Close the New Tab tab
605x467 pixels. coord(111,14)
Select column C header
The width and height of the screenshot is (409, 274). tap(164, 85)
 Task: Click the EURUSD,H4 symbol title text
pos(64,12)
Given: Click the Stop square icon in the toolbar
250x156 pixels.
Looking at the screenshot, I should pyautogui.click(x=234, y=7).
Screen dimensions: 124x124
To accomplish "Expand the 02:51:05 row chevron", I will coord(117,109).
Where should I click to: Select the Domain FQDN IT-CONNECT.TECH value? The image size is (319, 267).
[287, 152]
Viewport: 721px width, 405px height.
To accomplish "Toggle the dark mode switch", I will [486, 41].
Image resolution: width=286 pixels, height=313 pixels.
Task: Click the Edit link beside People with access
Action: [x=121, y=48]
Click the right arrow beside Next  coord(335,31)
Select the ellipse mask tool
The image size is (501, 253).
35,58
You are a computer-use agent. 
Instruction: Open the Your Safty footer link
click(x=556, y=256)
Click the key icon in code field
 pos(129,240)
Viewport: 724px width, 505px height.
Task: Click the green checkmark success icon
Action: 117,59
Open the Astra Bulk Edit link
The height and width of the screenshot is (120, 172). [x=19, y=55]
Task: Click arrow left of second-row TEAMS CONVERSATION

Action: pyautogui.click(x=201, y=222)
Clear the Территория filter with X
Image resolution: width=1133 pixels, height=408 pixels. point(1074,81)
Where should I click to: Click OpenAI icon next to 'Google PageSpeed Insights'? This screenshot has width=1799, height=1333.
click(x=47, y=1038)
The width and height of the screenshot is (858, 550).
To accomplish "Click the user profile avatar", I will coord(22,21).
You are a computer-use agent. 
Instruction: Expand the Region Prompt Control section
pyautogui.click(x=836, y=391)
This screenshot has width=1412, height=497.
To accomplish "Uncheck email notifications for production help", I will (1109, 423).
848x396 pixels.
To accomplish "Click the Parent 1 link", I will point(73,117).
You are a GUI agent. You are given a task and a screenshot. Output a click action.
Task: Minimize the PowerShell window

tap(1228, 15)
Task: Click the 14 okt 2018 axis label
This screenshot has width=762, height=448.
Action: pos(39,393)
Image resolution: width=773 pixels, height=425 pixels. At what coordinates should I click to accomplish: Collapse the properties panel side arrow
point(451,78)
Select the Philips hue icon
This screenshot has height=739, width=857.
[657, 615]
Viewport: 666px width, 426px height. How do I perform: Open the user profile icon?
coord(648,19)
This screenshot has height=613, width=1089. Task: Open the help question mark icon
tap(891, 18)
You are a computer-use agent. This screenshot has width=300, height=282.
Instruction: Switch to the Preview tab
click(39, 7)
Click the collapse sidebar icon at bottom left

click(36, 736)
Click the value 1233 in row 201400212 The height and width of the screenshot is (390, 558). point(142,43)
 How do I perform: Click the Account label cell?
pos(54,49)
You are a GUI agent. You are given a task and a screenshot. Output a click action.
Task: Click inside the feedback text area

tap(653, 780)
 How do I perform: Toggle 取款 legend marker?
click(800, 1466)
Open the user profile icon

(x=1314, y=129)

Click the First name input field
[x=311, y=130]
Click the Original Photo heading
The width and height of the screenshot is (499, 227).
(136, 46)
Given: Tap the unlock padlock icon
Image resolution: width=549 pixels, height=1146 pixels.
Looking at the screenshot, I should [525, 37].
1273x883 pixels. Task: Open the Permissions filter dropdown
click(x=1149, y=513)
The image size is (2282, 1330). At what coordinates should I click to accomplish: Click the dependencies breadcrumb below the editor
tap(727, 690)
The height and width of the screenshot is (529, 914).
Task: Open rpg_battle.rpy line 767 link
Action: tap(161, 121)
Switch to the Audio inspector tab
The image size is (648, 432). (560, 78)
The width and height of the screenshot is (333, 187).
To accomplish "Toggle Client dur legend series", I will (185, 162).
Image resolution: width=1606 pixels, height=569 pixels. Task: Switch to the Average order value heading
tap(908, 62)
-.-.-
### [Problem description]
Rewrite every line of the material, substituting "Goal" for each "Instruction" and changing nothing else.

### [Problem solution]
Close the New Tab tab
605x467 pixels. coord(111,14)
Select column C header
The width and height of the screenshot is (409, 274). tap(164, 85)
 Task: Click the EURUSD,H4 symbol title text
pos(64,12)
Given: Click the Stop square icon in the toolbar
250x156 pixels.
Looking at the screenshot, I should pyautogui.click(x=234, y=7).
Screen dimensions: 124x124
To accomplish "Expand the 02:51:05 row chevron", I will coord(117,109).
Where should I click to: Select the Domain FQDN IT-CONNECT.TECH value? The image size is (319, 267).
[287, 152]
Viewport: 721px width, 405px height.
To accomplish "Toggle the dark mode switch", I will [486, 41].
Image resolution: width=286 pixels, height=313 pixels.
Task: Click the Edit link beside People with access
Action: [x=121, y=48]
Click the right arrow beside Next  coord(335,31)
Select the ellipse mask tool
The image size is (501, 253).
35,58
You are a computer-use agent. 
Goal: Open the Your Safty footer link
click(x=556, y=256)
Click the key icon in code field
 pos(129,240)
Viewport: 724px width, 505px height.
Task: Click the green checkmark success icon
Action: 117,59
Open the Astra Bulk Edit link
The height and width of the screenshot is (120, 172). [x=19, y=55]
Task: Click arrow left of second-row TEAMS CONVERSATION

Action: pyautogui.click(x=201, y=222)
Clear the Территория filter with X
Image resolution: width=1133 pixels, height=408 pixels. point(1074,81)
Where should I click to: Click OpenAI icon next to 'Google PageSpeed Insights'? This screenshot has width=1799, height=1333.
click(x=47, y=1038)
The width and height of the screenshot is (858, 550).
To accomplish "Click the user profile avatar", I will coord(22,21).
You are a computer-use agent. 
Goal: Expand the Region Prompt Control section
pyautogui.click(x=836, y=391)
This screenshot has width=1412, height=497.
To accomplish "Uncheck email notifications for production help", I will (1109, 423).
848x396 pixels.
To accomplish "Click the Parent 1 link", I will point(73,117).
You are a GUI agent. You are given a task and a screenshot. Output a click action.
Task: Minimize the PowerShell window

tap(1228, 15)
Task: Click the 14 okt 2018 axis label
This screenshot has width=762, height=448.
Action: pos(39,393)
Image resolution: width=773 pixels, height=425 pixels. At what coordinates should I click to accomplish: Collapse the properties panel side arrow
point(451,78)
Select the Philips hue icon
This screenshot has height=739, width=857.
[657, 615]
Viewport: 666px width, 426px height. How do I perform: Open the user profile icon?
coord(648,19)
This screenshot has height=613, width=1089. Task: Open the help question mark icon
tap(891, 18)
You are a computer-use agent. This screenshot has width=300, height=282.
Goal: Switch to the Preview tab
click(39, 7)
Click the collapse sidebar icon at bottom left

click(36, 736)
Click the value 1233 in row 201400212 The height and width of the screenshot is (390, 558). point(142,43)
 How do I perform: Click the Account label cell?
pos(54,49)
You are a GUI agent. You are given a task and a screenshot. Output a click action.
Task: Click inside the feedback text area

tap(653, 780)
 How do I perform: Toggle 取款 legend marker?
click(800, 1466)
Open the user profile icon

(x=1314, y=129)

Click the First name input field
[x=311, y=130]
Click the Original Photo heading
The width and height of the screenshot is (499, 227).
(136, 46)
Given: Tap the unlock padlock icon
Image resolution: width=549 pixels, height=1146 pixels.
Looking at the screenshot, I should [525, 37].
1273x883 pixels. Task: Open the Permissions filter dropdown
click(x=1149, y=513)
The image size is (2282, 1330). At what coordinates should I click to accomplish: Click the dependencies breadcrumb below the editor
tap(727, 690)
The height and width of the screenshot is (529, 914).
Task: Open rpg_battle.rpy line 767 link
Action: tap(161, 121)
Switch to the Audio inspector tab
The image size is (648, 432). (560, 78)
The width and height of the screenshot is (333, 187).
To accomplish "Toggle Client dur legend series", I will (185, 162).
Image resolution: width=1606 pixels, height=569 pixels. Task: Switch to the Average order value heading
tap(908, 62)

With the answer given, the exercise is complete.